At their core, the Galax GeForce RTX 5060 EX and the Gigabyte GeForce RTX 5060 Eagle OC share an identical silicon foundation: the same 3840 shading units, 120 TMUs, 48 ROPs, and 1750 MHz memory speed. Both also support Double Precision Floating Point, which is relevant for compute workloads but largely inconsequential for gaming. The base GPU clock is likewise locked at 2280 MHz on both cards, meaning out-of-the-box behavior before boost kicks in is perfectly matched.
The only differentiator within this group is the boost clock. The Gigabyte Eagle OC boosts to 2550 MHz versus the Galax EX's 2535 MHz — a gap of just 15 MHz, or roughly 0.6%. This translates into a marginal lead in derived metrics: the Eagle OC edges ahead with 19.58 TFLOPS of floating-point performance versus 19.47 TFLOPS, and a texture rate of 306 GTexels/s versus 304.2 GTexels/s. In practice, these differences fall well within the noise floor of real-world frame time variance and are unlikely to produce any measurable difference in gaming or GPU-compute benchmarks.

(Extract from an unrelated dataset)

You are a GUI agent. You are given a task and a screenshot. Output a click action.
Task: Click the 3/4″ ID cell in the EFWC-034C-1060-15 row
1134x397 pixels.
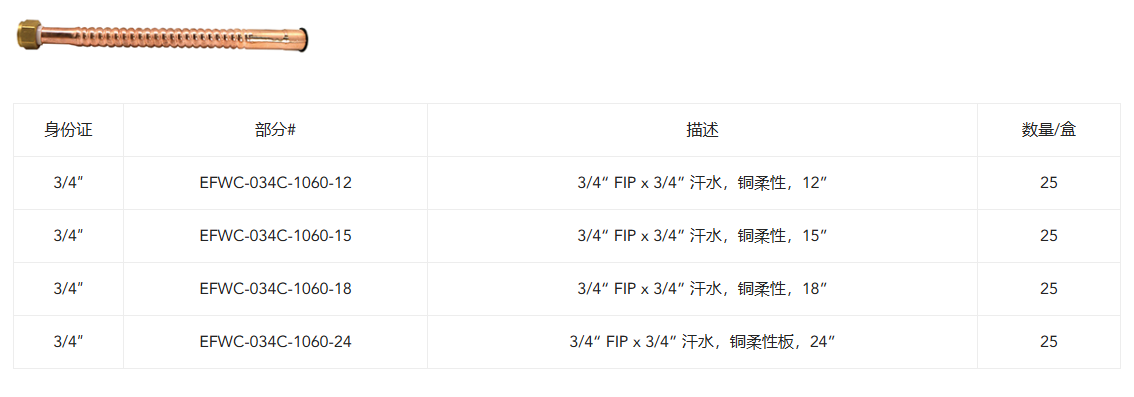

From a pure performance standpoint, the two cards are effectively tied. The Gigabyte Eagle OC holds a technical edge on paper thanks to its slightly higher turbo clock, but the margin is so slim that it will not manifest as a perceptible advantage in actual use. Buyers should look to other spec groups — cooling, memory capacity, power draw, or price — to differentiate between these two cards, as raw GPU performance alone offers no meaningful reason to choose one over the other.